(Task item)
Below are some entries. Copy each line in them that holds "Lazer".

--- Provided records Enclosed Below ---

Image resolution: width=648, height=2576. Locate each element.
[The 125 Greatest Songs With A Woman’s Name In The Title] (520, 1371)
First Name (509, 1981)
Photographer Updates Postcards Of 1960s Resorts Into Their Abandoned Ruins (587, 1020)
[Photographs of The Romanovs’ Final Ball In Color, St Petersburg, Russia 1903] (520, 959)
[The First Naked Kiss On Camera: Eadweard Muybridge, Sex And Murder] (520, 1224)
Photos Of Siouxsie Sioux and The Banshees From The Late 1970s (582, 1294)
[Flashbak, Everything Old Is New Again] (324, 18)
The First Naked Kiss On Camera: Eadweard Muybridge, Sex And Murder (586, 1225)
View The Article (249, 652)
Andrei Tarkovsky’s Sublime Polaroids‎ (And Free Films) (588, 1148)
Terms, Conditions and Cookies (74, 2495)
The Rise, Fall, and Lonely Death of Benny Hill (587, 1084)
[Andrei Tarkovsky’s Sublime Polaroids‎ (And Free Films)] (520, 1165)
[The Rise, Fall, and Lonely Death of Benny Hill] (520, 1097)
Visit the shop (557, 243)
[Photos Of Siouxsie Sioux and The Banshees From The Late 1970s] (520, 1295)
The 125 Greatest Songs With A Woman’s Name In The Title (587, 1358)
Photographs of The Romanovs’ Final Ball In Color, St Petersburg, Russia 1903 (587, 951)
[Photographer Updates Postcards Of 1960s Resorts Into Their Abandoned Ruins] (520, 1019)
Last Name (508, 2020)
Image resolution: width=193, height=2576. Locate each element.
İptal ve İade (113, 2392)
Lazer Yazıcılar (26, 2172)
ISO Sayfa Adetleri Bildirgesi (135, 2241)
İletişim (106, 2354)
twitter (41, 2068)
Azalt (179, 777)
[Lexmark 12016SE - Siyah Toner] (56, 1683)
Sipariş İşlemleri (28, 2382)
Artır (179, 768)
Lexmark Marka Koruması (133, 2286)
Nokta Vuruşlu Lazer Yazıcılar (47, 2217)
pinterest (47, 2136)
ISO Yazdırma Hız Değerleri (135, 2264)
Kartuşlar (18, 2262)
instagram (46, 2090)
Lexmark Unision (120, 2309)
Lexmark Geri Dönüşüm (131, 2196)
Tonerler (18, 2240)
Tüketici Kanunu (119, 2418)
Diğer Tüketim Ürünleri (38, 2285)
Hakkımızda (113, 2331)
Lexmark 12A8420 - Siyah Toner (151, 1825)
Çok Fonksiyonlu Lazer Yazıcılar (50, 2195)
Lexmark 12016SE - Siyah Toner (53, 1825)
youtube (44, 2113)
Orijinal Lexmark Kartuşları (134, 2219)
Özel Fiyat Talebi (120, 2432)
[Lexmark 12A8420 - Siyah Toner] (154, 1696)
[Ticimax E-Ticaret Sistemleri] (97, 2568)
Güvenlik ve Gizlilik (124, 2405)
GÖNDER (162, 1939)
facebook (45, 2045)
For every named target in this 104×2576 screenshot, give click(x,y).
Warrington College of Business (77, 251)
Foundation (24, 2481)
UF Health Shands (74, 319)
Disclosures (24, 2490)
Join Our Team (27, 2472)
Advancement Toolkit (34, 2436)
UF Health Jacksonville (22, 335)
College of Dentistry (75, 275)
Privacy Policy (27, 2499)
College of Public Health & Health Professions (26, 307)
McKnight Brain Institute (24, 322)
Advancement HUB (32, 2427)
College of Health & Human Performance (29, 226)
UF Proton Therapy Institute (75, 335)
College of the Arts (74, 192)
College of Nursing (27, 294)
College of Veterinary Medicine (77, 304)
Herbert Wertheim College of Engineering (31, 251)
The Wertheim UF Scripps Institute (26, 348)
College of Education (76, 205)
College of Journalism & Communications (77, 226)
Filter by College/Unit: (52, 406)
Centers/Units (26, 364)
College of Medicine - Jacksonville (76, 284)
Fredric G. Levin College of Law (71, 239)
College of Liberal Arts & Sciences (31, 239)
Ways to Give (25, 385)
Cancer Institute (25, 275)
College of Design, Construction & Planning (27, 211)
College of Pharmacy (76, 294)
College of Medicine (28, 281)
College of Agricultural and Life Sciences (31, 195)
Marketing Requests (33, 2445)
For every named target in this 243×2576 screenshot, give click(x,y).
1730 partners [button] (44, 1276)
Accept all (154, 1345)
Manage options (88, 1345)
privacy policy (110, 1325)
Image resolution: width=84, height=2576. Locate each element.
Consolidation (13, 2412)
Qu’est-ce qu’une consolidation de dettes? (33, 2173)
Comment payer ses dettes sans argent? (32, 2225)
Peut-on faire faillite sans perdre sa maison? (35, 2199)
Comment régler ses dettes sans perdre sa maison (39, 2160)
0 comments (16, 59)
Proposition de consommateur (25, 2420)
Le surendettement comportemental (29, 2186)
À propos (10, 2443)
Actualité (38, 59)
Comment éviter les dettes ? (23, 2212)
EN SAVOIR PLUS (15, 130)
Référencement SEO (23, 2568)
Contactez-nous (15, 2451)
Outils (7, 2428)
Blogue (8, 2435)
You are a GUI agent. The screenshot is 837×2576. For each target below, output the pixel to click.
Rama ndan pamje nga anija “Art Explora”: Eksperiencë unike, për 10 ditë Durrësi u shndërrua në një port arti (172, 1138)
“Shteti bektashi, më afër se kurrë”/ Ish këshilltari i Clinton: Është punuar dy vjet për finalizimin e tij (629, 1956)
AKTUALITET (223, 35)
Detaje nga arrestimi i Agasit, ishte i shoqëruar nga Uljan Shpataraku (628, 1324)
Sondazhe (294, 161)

--- End of Enclosed Provided records ---

(Solution to this task)
Lazer Yazıcılar (26, 2172)
Nokta Vuruşlu Lazer Yazıcılar (47, 2217)
Çok Fonksiyonlu Lazer Yazıcılar (50, 2195)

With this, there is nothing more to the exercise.